• REQUIRED WORK
When you reach the line with "Identify the click" in the listing below, transcribe it and each line after it up to and including the line with "[Subscribe] (205, 1983)", exactly and with nothing else.

---------- SUPPLIED MATERIAL ----------

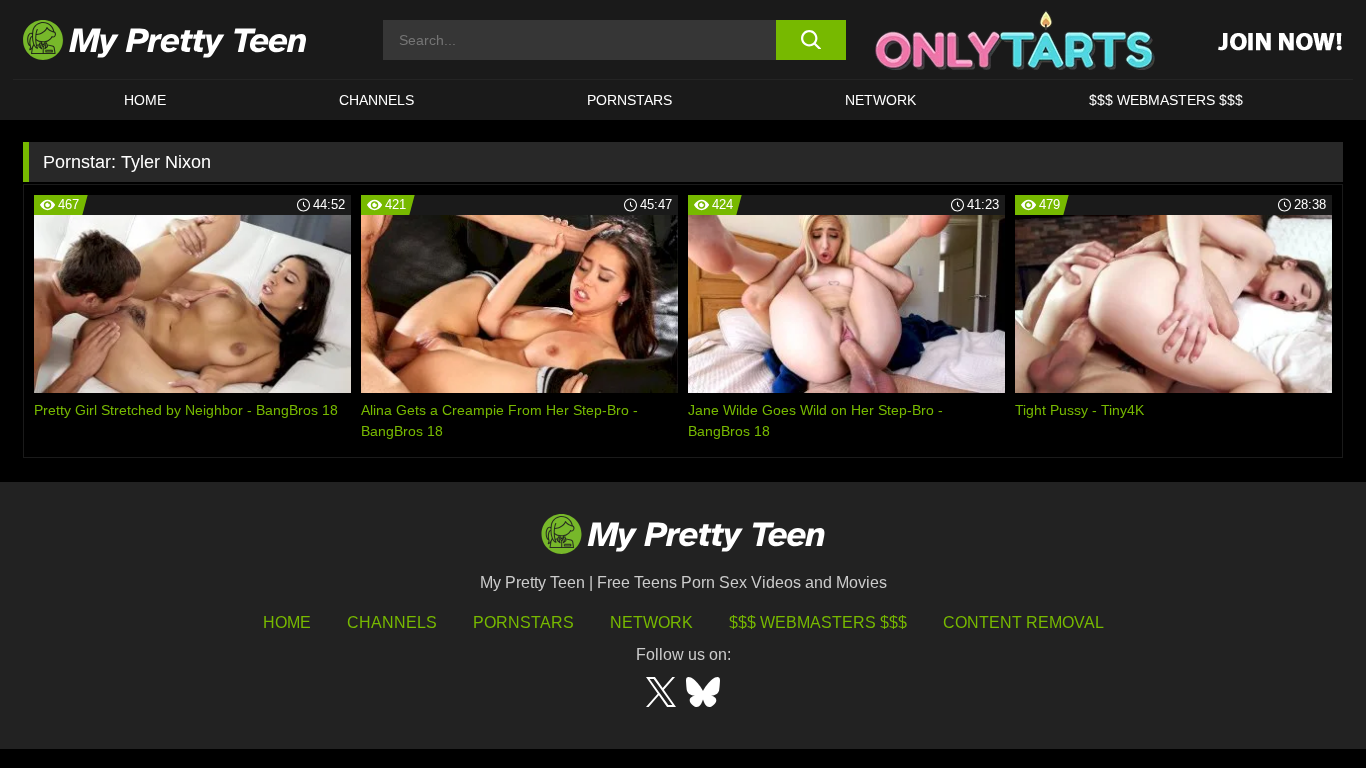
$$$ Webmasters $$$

----------
---------- SUPPLIED MATERIAL ----------

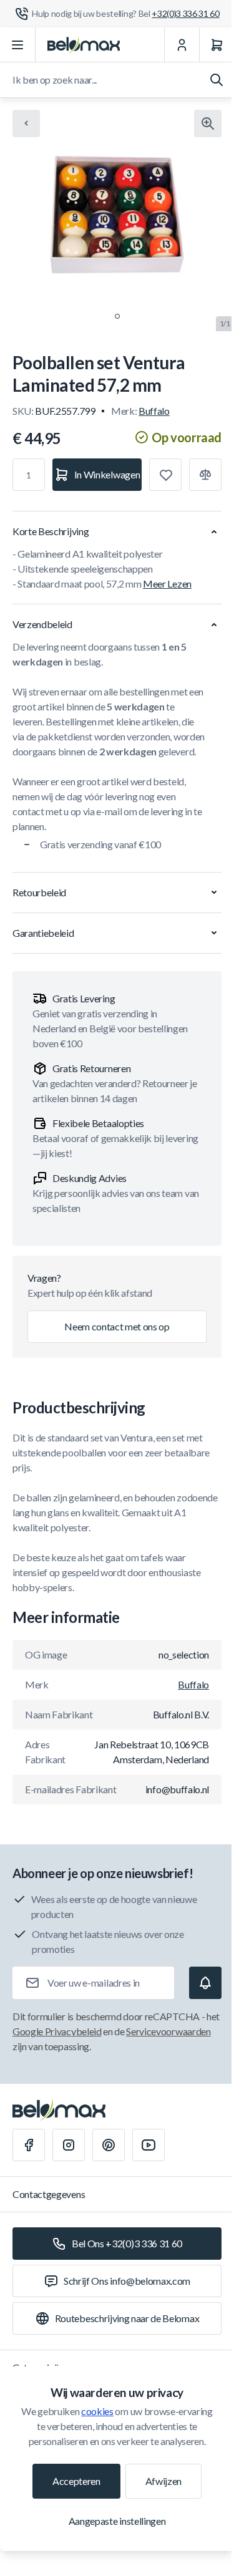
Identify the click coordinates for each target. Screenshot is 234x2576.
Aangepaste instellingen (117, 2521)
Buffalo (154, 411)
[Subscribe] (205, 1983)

----------

• SOLVED EXERCISE
Identify the click coordinates for each target. Screenshot is 234x2576.
Aangepaste instellingen (117, 2521)
Buffalo (154, 411)
[Subscribe] (205, 1983)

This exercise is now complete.